My boyfriend and I were watching television one night and he abruptly mentioned the elephant in the room (more specifically, the dog in my lap.)
“So I guess we’re keeping her?”
He said it as more of a rhetoric than a legitimate question. I responded with a smirk.
Earlier that week, my boyfriend’s sister had given us a pink and purple floral hand-me-down collar her dog had previously worn. I put it on Millie that night and she was ours.
The last thing I want to do is turn this narrative into some kind of run-of-the-mill, philosophical meandering.
What I mean by that is this:
I feel like I can get halfway through a post or article and if I sense that the story is going into a moral, blatantly Christian spectrum of thought I stop myself dead in my tracks. My boyfriend actually caught me once with a literal snarl on my face after reaching that point in a post. A snarl, for God’s sakes! So forgive me if I sound cynical and bitter and prejudiced but I can’t stand that kind of writing. It disgusts me. And I know some readers legitimately are moved by it and I think that’s beautiful. In my eyes, that’s where writing as an art form is most evident. When someone strings together a bunch of seemingly random words, they never really know if it’ll reach anyone’s understanding. I mean, it’s my biggest fear and my greatest insecurity I’m working to overcome. But when someone else does step out of that darkness and say “Hey, I get that. I like that,” something incredible is born.
So I’m not judging at all. Yes, that kind of writing style isn’t my thing but I’m so thankful fellow writers feel that calling because it matters. If it matters to one person out of 7 billion, it matters.
Gosh, I get distracted easily.
I’ve discovered I have this notion that ideas and writing and posts must serve a greater purpose. They need to affect people. They need to have that label of “heavy” or “powerful” or “significant.” This is an echo of my previous post about writing for myself versus writing for others. Sometimes it’s okay to just write or talk about something just to share. I’m having to learn that. I tend to get so infatuated with the idea of peer approval (I’m a chronic textbook people pleaser) that I lose sight of the art of writing. The art of writing is true freedom from those expectations.
So with all that being said, I don’t have a thought-provoking point that ties into my narrative about our new dog, Millie. I’m happy with her in our home and she’s (cautiously) getting acquainted with Wrigley.

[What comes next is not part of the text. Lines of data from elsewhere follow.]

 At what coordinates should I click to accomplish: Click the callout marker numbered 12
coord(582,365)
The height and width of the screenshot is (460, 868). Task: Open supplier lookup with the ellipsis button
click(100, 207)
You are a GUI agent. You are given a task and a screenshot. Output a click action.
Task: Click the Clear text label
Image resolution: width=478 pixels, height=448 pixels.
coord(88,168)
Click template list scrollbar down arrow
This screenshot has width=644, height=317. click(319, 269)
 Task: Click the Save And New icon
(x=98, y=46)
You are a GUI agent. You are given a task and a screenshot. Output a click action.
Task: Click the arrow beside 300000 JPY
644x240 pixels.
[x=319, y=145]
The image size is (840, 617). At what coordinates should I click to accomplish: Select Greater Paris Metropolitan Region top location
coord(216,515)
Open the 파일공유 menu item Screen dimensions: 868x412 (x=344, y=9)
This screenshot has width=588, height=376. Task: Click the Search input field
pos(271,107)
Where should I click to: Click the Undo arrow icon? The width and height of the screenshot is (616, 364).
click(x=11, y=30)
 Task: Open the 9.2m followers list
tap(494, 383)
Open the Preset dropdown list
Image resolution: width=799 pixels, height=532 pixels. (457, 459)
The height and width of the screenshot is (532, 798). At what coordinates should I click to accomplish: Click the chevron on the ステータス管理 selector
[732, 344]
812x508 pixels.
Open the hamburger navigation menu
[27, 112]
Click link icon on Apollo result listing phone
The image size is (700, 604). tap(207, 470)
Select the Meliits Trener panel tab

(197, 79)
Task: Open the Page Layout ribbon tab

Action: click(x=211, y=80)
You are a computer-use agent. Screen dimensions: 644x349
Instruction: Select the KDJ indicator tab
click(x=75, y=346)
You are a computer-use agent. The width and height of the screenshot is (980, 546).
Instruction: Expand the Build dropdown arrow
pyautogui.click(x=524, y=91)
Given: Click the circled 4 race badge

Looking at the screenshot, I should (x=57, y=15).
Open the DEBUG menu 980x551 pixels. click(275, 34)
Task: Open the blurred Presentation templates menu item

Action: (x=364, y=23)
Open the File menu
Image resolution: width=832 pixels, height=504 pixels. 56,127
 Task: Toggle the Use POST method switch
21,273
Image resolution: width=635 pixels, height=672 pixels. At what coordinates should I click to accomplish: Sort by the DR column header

But I will end by saying I was inspired by a conversation recently I had with a new friend. We were by a campfire at a beautiful state park nearby and after many beers, the conversation shifted from work and surface level subtleties to matters of a deeper capacity. She said something that kind of hit my soul profoundly: “I’m not one of those people who believes everything happens for a reason. Because everything doesn’t.” It seemed like some newfound concept as it’s shock ricocheted around in my head. Shit, I was about ready to call up the Pope and every news outlet in the world and tell them about this amazing, prophetic philosopher I had just met. But in reality, I’m sure a ton of people agree with this idea. It’s probably nothing new at all. In my rose-colored world full of rainbows and divine reasons, I’d never heard anyone declare it with such certainty and conviction.
So I’ve been digesting that whole thought process for the past couple weeks. Regarding the Millie situation, I’ve been grabbing at straws trying to find the supreme reason for her coming into our lives. Maybe our passed-on boxer was trying to tell us something with Millie’s arrival. Maybe she jumped into my boyfriend’s sisters car because the universe knew our other dog needed a companion when we didn’t (even though she, of course, couldn’t care less about him). Or maybe she came into our lives simply because someone else didn’t want her and, by total chance, she ended up in our home. Maybe there’s no more to that conclusion. No existential purpose, no stardust or divine intervention. It just happened.
I don’t know why or how exactly Millie ended up with us. Either way, stardust or not, what I’m trying to say through all this writing out loud is that I’m glad she did.